#18,037
While COVID has taken a back seat to other infectious disease concerns the past few weeks, and rates of infection appear to be currently low in the United States, it continues to evolve into new, and potentially worrisome variants.
Despite this ongoing evolution, over the past 2 years the world has intentionally dismantled the bulk of their global surveillance, testing, and reporting system in order to `move on' from the pandemic emergency (see No News Is . . . Now Commonplace).
The most recent WHO Update (Apr 12th) indicates:
Globally, the number of new cases decreased by 11% during the past 28-day period of 4-31 March 2024 compared to the previous 28-day period (5 February to 3 March 2024), with over two hundred and seven-five thousand new cases reported. The number of new deaths decreased by 41% as compared to the previous 28-day period, with over 4200 new fatalities reported
But these numbers are admittedly incomplete, with only about 20% of the world's nations still reporting hospitalizations and deaths, and the quality of that data is unknown.
The latest CDC Nowcast map of the United States (see below) is blank. Not enough samples were collected over the previous 2 weeks to generate a graphic, and while the Nowcast pegs the new KP.2 variant as the new leader in the United States, their estimate is unusually vague (range 12.9% - 42.1%).
This `don't test, don't tell' policy extends far beyond COVID, with novel flu infections in some countries often going weeks or months before being reported (assuming they are reported at all).

→ Material provided
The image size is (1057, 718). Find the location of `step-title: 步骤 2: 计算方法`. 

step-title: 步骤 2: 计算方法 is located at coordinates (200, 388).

→ Required action A
In the COVID surveillance post, roughly what share of the world's nations still report hospitalizations and deaths?
→ Required action B
Using the COVID surveillance post, decide whether each statement agrees with it. Answer yes or no for each and quote the deciding words.
(i) New deaths decreased by 41% compared to the previous 28-day period.
(ii) The CDC Nowcast gives a precise estimate for the share of KP.2 in the United States.
(iii) New cases rose globally during 4-31 March 2024.

→ Your solution A
About 20%

→ Your solution B
(i) Yes: "The number of new deaths decreased by 41% as compared to the previous 28-day period"
(ii) No: "their estimate is unusually vague (range 12.9% - 42.1%)"
(iii) No: "the number of new cases decreased by 11% during the past 28-day period of 4-31 March 2024"